Stored data entries
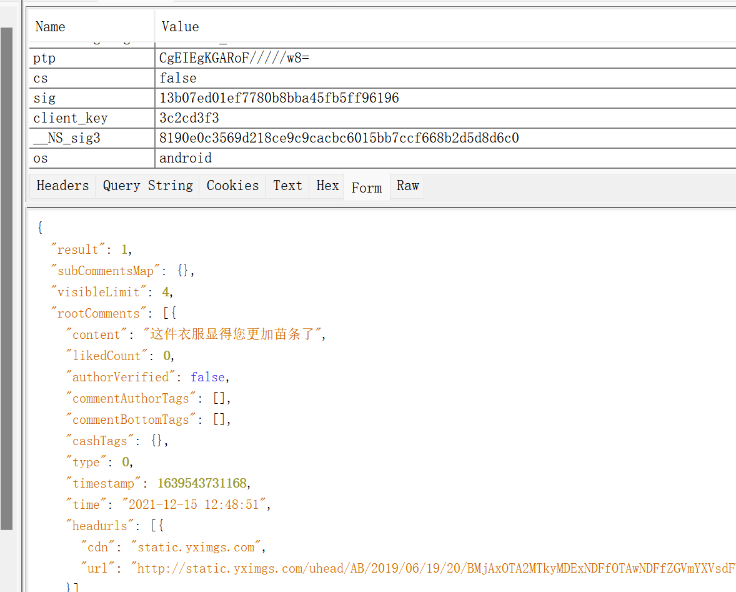Show the Text tab
736x592 pixels.
pyautogui.click(x=287, y=186)
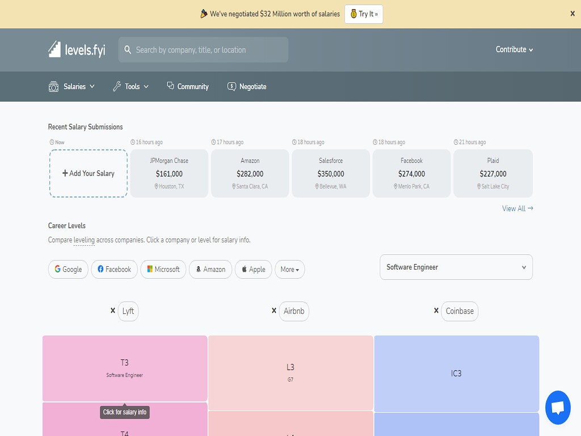Expand the Contribute menu
581x436 pixels.
[514, 49]

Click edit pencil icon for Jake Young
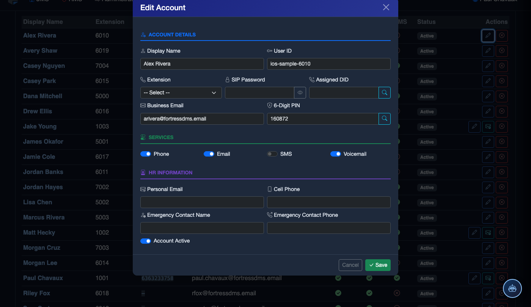(474, 127)
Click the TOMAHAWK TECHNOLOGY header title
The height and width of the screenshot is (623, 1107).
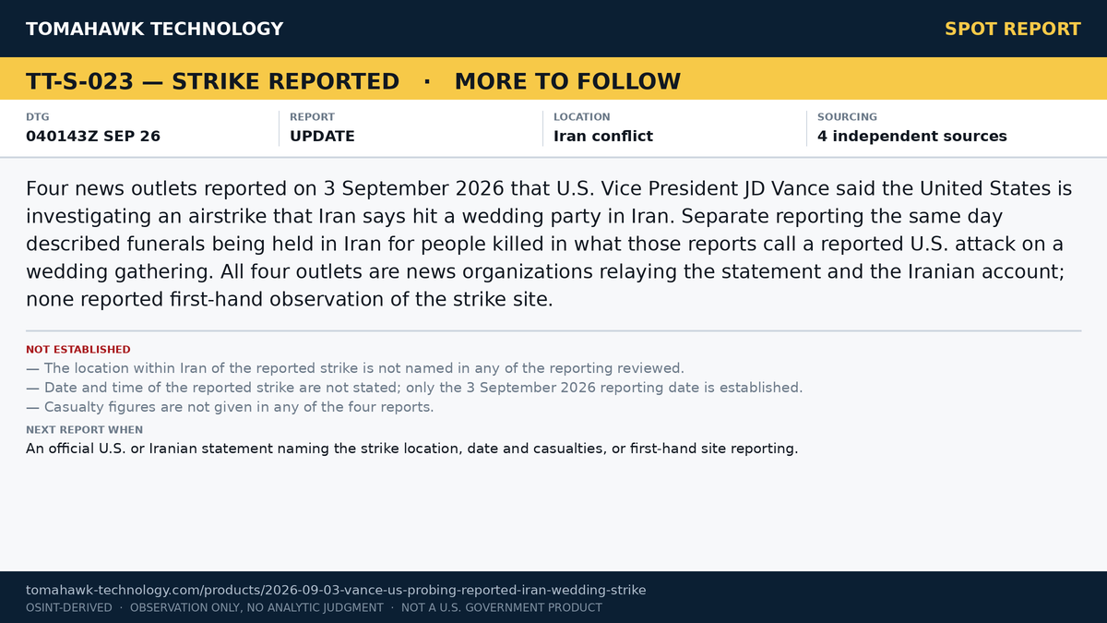[x=154, y=29]
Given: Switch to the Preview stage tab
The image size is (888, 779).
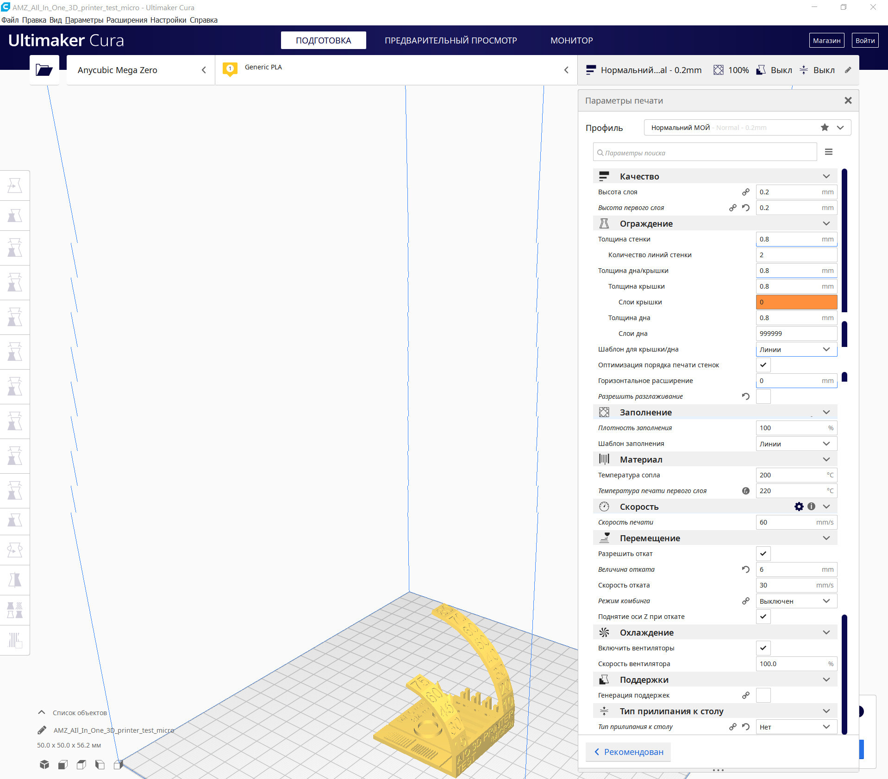Looking at the screenshot, I should (x=450, y=40).
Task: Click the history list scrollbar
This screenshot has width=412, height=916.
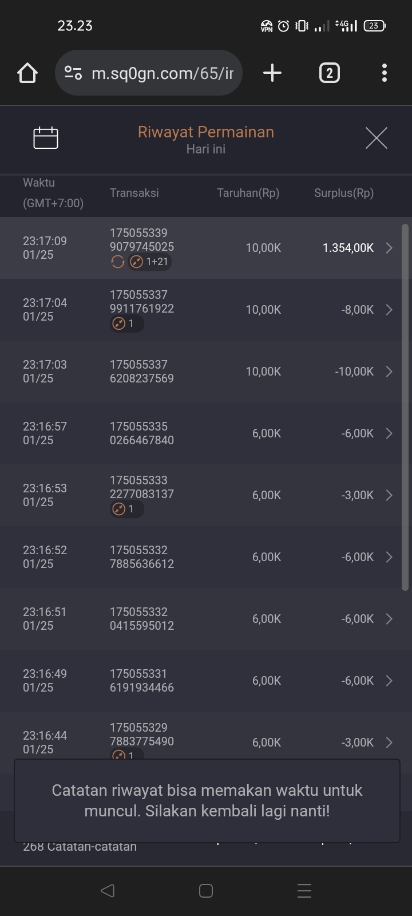Action: tap(405, 406)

### Directions for this task
Leave the pictures out and restate exactly the lines from the one that has "Click edit pencil icon for Jake Young" through the final line of the entries above, both ends included.

### Solution to the exercise
Click edit pencil icon for Jake Young
(474, 127)
Click the TOMAHAWK TECHNOLOGY header title
The height and width of the screenshot is (623, 1107).
[x=154, y=29]
Given: Switch to the Preview stage tab
The image size is (888, 779).
Looking at the screenshot, I should (x=450, y=40).
Task: Click the history list scrollbar
This screenshot has width=412, height=916.
Action: tap(405, 406)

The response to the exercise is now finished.